Tuesday, October 17, 2006

Kallat Torah?

Someone sent me an e-mail which said the following:

“Rabbi Maryles, are you aware that Avi Weiss' temple had a Kallat Torah
and Kallat Bereishit? I heard this third-hand, so I called the temple to verify.”

Now, I would not refer to Rabbi Weiss’s Shul as a temple. That is insulting, incorrect, and unfair. His Shul does not violate Halacha, to the best of my knowledge. But this latest little attempt at political correctness of the feminist kind is very telling about what drives the left wing of modern orthodoxy of which Rabbi Weiss is one of the more eloquent leaders.

Rabbi Avi Weiss is not only the Rav of a Modern Orthodox Shul in Riverdale; he is also the founder of Yeshivat Chovevei Torah. It is therefore not unreasonable to conclude that what he advocates for his Shul, he would advocate for his school as well.

I find this latest innovation to be very troubling. Of what possible value is it to add to the millennia old traditionb of Chasan Torah and Chasan Bereshis? Who benefits from this? What kind of woman would really care that an annual event millennia needs a parallel feminine version?

There can only be one answer: Only a feminist would care. Only an individual consumed with the idea that we live in a male dominated society in which the Torah world was and still is complicit, and that women have been put down by men, even Orthodox men for centuries. And that we need to do everything possible to change things until men and women are completely equal on the social playing field.

This new innovation is so ridiculous, it is laughable. Are we going to start adding a feminine version of every Religious ritual?

If this event doesn’t prove my point about the current thrust of left wing Modern orthodoxy, nothing does. I do not believe for a minute that this is what Judaism is about.

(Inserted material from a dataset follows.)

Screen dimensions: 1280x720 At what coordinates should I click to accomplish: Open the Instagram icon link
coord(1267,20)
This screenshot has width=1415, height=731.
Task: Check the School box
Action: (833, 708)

There are many people who would say, “So what?” Who cares what a Shul does to please a certain element as long as they do not violate Halacha. But as I have said in the past: How far does one want to go with this? How far must we twist tradition out of shape to satisfy a few social feminists? In my view the gain is far outweighed by the loss. What is the loss? It is the loss of normalcy. Just as I think the extremism of the right does not serve Klal Yisroel well, neither the the extremism of the left, especially when there is absolutely no practical benefit.